The Rules of Honesty

Applying Compassion and Empathy in Relationships

By Jim Aquila

 

Honesty is compassion and empathy’s lifeblood, its oxygen, its living breath.  If we take away honesty, compassion and empathy will lose its reason for being.

As we move around our environment, and as we act with kindness, perhaps with indifference or with hostility toward the people we meet, we are setting up a great network of influence.  The life we touch for good or ill will touch another life, and then another, until who knows where this influence stops or in what far place it will be felt.

'He insulted me, he hurt me, he defeated me, he robbed me.  Those who think such thoughts are not free of hate— for hate is not overcome by hate, it is overcome through compassion and love.

Compassion is kindness.  It is the warmth of human feeling and sits next to love.  It really means helping others, caring for and cherishing others.  It means developing the feeling side of our nature to an unusual degree putting the concerns of others on a par with those of oneself.  It means adopting a caring attitude towards anyone who requires our help, guidance, reassurance or affection.  Compassion is a deeply healing quality.  It is no exaggeration to say it heals lives.  It is about being open, fluid, tolerant, warm and forgiving to all and having a kindly attitude to all; including oneself.

“But though he cause grief, yet will he have compassion according to the multitude of his mercies.” -Lamentations 3:32

I am still struggling with some relationship issues and yet the opportunities to mend those issues seem infinite.  I often interact with people who are in pain and are coping with trauma and/or emotional crisis.  I have supported and coached many people through difficult periods of their life often being the first person to show them their life can be "half full" once again if they so choose.

Understanding what people experience or what they perceive in their own environment is difficult at best and hard to understand.   However, I know that using "my knowledge" to treat their physical ailments is often not enough.  My success if any, comes from taking the time to unite what is in my head with what is in my heart.  I often ask myself if I am truly treating the "whole person".  I wonder at times if I am tapping into the power of utilizing the mind/body connection.  I have a unique privilege to combine alternative methods (what other cultures have utilized for ages) with traditional medicine.
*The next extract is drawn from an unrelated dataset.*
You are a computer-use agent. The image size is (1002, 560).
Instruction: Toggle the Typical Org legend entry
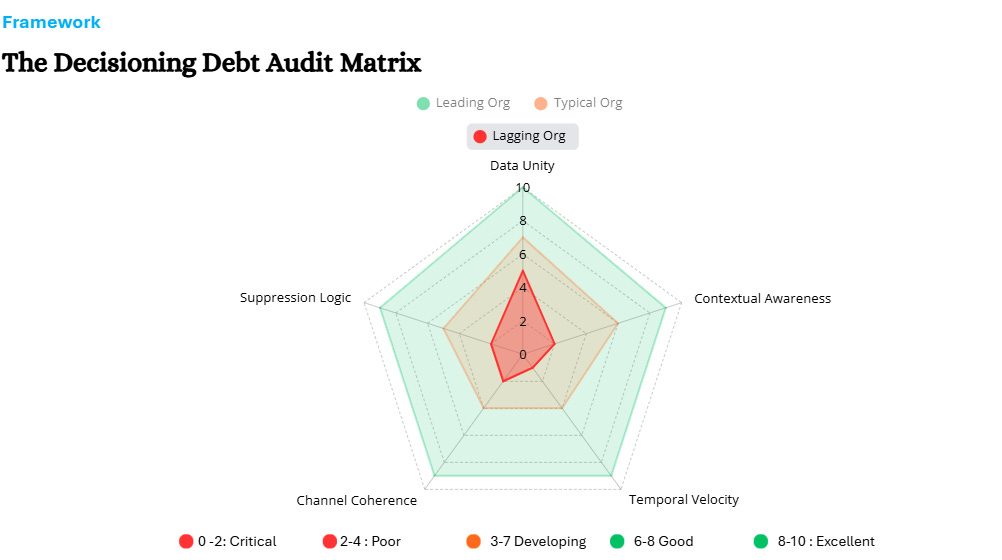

One of my challenges is that I do not always create a connection with all patients that would move them forward.  With some patients, I find myself in power struggles.  Some patients and/or family members are so angry at their situation they become rude, obnoxious, domineering and can be verbally abusive.  I see them compromising safety and well being to support their compulsiveness.  These individuals are the most challenging for me because it is easy to become self-righteous and judgmental.  After all, I'm just trying to help and really do know what's best for them...or do I?  I ask my Heavenly Father everyday, how do I show compassion in these moments.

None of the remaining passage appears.